_TEXTABSCHNITT_
● ● ● ● ●

Rund 650 Millionen Euro bringt die aktuelle GIS, sie wurde erst im Februar 2022 um acht Prozent erhöht. 720 bis 740 Millionen Euro öffentliche Einnahmen bräuchte der ORF, um 2024 und in den folgenden Jahren ausgeglichen bilanzieren zu können. Diesen Finanzbedarf hat der ORF auch der Regierung signalisiert, die gerade intensiv über das neue Modell nach der bisherigen GIS verhandelt.

Für den STANDARD erfragte das Linzer Market-Institut gerade zum Jahresende 2022, wie die tiefe Finanzlücke des ORF zu schließen wäre: mit mehr öffentlichen Mitteln oder mit Einsparungen an Angeboten und Strukturen?

Kürzungen des Angebots hat schon ORF-Chef Roland Weißmann in Aussicht gestellt, als er seinen Stiftungsräten bis zu 130 Millionen jährlichen Verlust zwischen 2024 und 2026 prognostizierte.

Die Umfrage fiel – nicht ganz überraschend – sehr eindeutig aus: 76 Prozent der Befragten ab 16 Jahren sprachen sich für Einsparungen im ORF aus, um auch nach 2023 ausgeglichen zu bilanzieren.

Verfassungsrichter verlangen unabhängige Finanzierung

Die Regierung verhandelt derzeit über drei Varianten für die GIS-Zukunft. Für eine Finanzierung, die laut Höchstgericht alle Nutzungsmöglichkeiten von ORF-Angeboten umfasst. Und, so hat es der Verfassungsgerichtshof festgehalten: Die Finanzierung muss die per Verfassungsgesetz festgeschriebene Unabhängigkeit des ORF sichern.

● ● ● ● ●

_ANGEZEIGTE INFORMATIONEN_
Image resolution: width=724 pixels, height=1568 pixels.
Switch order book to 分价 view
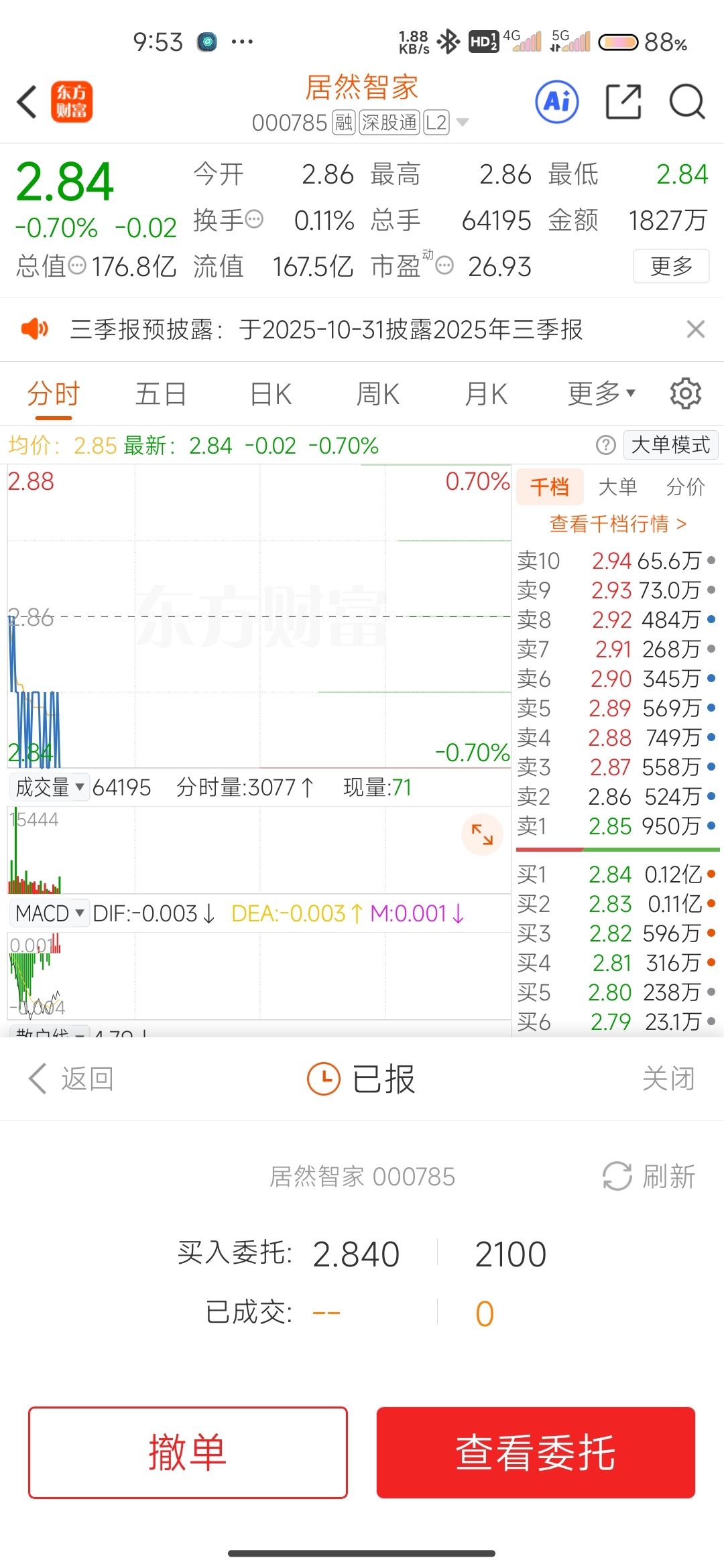685,487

● ● ● ● ●

_AUFGABEN_
1/ Fasse den Absatz im Text über die ORF-Finanzierung, der mit „Rund 650 Millionen Euro“ beginnt, als kurze Liste zusammen und behalte dabei die wichtigsten Fakten.
2/ Erkläre in ein bis drei Sätzen, wozu der ORF laut dem Text über die ORF-Finanzierung 720 bis 740 Millionen Euro öffentliche Einnahmen bräuchte.
3/ Setze den Text über die Finanzierung des ORF nach seinem letzten Satz fort.
Die Zeilen sind eigenständiges Material und gehören nicht zum Textabschnitt.

_DIE ANTWORTEN_
1/
- Die aktuelle GIS bringt rund 650 Millionen Euro und wurde im Februar 2022 um acht Prozent erhöht.
- Der ORF bräuchte 720 bis 740 Millionen Euro öffentliche Einnahmen, um ab 2024 ausgeglichen zu bilanzieren.
- Diesen Bedarf hat der ORF der Regierung mitgeteilt, die gerade über ein neues Modell nach der GIS verhandelt.

2/ Mit diesen Einnahmen könnte der ORF 2024 und in den folgenden Jahren ausgeglichen bilanzieren.

3/
Die drei Denkvarianten:

  • GIS auch auf Streaminggeräte;
  • Haushaltsabgabe unabhängig vom Empfang wie in Deutschland und der Schweiz;
  • Budgetfinanzierung wie in der Mehrzahl europäischer Länder.

Die Mediensprecherin der Grünen, Eva Blimlinger, sah eine erweiterte GIS zuletzt in einer Podiumsdiskussion schon vom Tisch. Zuvor schlug Blimlinger im STANDARD-Interview eine wertgesicherte Budgetfinanzierung des ORF ab 2024 vor. Sie solle mit einer Zweidrittelmehrheit abgesichert und mit der Inflation erhöht werden.

Die automatische Inflationsanpassung hat einen Haken: Öffentlich-rechtliche Sender müssen laut EU regelmäßig nachweisen, dass sie öffentliches Geld nur dafür verwenden, ihren öffentlichen Auftrag zu finanzieren – von Bildung, Information, Sport bis Unterhaltung.

Die Medienbehörde prüft derzeit nach einem Gebührenantrag des ORF, ob die nötigen Mittel schlüssig kalkuliert sind. Eine solche Prüfung müsste es nach EU-Vorgaben weiter geben. Ein neues Finanzierungsmodell des ORF muss die EU prüfen.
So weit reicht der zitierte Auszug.